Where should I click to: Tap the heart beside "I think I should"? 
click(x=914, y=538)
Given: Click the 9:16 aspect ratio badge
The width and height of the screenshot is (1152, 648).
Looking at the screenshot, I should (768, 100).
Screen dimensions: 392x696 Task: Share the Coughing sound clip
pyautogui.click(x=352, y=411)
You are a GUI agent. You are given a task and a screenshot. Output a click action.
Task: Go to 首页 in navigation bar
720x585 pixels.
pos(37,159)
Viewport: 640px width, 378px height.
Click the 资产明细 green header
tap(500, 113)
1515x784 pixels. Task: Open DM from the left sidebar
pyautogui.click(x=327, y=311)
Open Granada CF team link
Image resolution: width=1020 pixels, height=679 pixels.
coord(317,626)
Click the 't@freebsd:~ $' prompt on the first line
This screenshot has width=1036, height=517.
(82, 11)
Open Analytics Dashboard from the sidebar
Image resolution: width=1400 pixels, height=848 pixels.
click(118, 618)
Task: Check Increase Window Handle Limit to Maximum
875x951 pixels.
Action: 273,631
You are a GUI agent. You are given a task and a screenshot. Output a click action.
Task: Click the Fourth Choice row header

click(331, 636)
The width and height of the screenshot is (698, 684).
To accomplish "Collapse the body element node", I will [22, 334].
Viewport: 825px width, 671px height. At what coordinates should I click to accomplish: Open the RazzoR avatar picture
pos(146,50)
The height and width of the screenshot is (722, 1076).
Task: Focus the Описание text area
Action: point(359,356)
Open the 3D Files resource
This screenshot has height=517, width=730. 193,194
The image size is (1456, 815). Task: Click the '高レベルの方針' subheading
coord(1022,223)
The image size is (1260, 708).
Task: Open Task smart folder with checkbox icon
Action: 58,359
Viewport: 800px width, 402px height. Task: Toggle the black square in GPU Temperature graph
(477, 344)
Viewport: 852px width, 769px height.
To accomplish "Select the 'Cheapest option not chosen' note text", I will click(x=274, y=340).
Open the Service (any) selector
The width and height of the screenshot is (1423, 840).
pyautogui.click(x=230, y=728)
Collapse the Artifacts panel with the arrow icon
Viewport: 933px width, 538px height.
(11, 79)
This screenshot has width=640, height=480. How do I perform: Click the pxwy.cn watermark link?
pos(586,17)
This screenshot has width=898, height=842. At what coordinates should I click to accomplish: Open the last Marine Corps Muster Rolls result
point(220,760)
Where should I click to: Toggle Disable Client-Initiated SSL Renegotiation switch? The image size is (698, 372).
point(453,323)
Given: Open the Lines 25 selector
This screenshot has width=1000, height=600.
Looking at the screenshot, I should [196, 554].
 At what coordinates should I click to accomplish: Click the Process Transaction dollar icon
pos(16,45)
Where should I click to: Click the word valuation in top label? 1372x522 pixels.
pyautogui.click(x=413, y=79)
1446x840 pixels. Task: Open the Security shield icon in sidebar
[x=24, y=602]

▸ Exercise directions
Rewrite all of the items above, changing every "Where should I click to" to "Where do I click to" and leaving everything else unchanged.

▸ Output
Where do I click to: Tap the heart beside "I think I should"? 
click(x=914, y=538)
Given: Click the 9:16 aspect ratio badge
The width and height of the screenshot is (1152, 648).
Looking at the screenshot, I should (768, 100).
Screen dimensions: 392x696 Task: Share the Coughing sound clip
pyautogui.click(x=352, y=411)
You are a GUI agent. You are given a task and a screenshot. Output a click action.
Task: Go to 首页 in navigation bar
720x585 pixels.
pos(37,159)
Viewport: 640px width, 378px height.
Click the 资产明细 green header
tap(500, 113)
1515x784 pixels. Task: Open DM from the left sidebar
pyautogui.click(x=327, y=311)
Open Granada CF team link
Image resolution: width=1020 pixels, height=679 pixels.
coord(317,626)
Click the 't@freebsd:~ $' prompt on the first line
This screenshot has width=1036, height=517.
(82, 11)
Open Analytics Dashboard from the sidebar
Image resolution: width=1400 pixels, height=848 pixels.
click(118, 618)
Task: Check Increase Window Handle Limit to Maximum
875x951 pixels.
Action: 273,631
You are a GUI agent. You are given a task and a screenshot. Output a click action.
Task: Click the Fourth Choice row header

click(331, 636)
The width and height of the screenshot is (698, 684).
To accomplish "Collapse the body element node", I will [22, 334].
Viewport: 825px width, 671px height. At what coordinates should I click to accomplish: Open the RazzoR avatar picture
pos(146,50)
The height and width of the screenshot is (722, 1076).
Task: Focus the Описание text area
Action: point(359,356)
Open the 3D Files resource
This screenshot has height=517, width=730. 193,194
The image size is (1456, 815). Task: Click the '高レベルの方針' subheading
coord(1022,223)
The image size is (1260, 708).
Task: Open Task smart folder with checkbox icon
Action: 58,359
Viewport: 800px width, 402px height. Task: Toggle the black square in GPU Temperature graph
(477, 344)
Viewport: 852px width, 769px height.
To accomplish "Select the 'Cheapest option not chosen' note text", I will click(x=274, y=340).
Open the Service (any) selector
The width and height of the screenshot is (1423, 840).
pyautogui.click(x=230, y=728)
Collapse the Artifacts panel with the arrow icon
Viewport: 933px width, 538px height.
(11, 79)
This screenshot has width=640, height=480. How do I perform: Click the pxwy.cn watermark link?
pos(586,17)
This screenshot has width=898, height=842. At what coordinates should I click to accomplish: Open the last Marine Corps Muster Rolls result
point(220,760)
Where do I click to: Toggle Disable Client-Initiated SSL Renegotiation switch? The image size is (698, 372).
point(453,323)
Given: Open the Lines 25 selector
This screenshot has width=1000, height=600.
Looking at the screenshot, I should [196, 554].
 At what coordinates should I click to accomplish: Click the Process Transaction dollar icon
pos(16,45)
Where do I click to: Click the word valuation in top label? 1372x522 pixels.
pyautogui.click(x=413, y=79)
1446x840 pixels. Task: Open the Security shield icon in sidebar
[x=24, y=602]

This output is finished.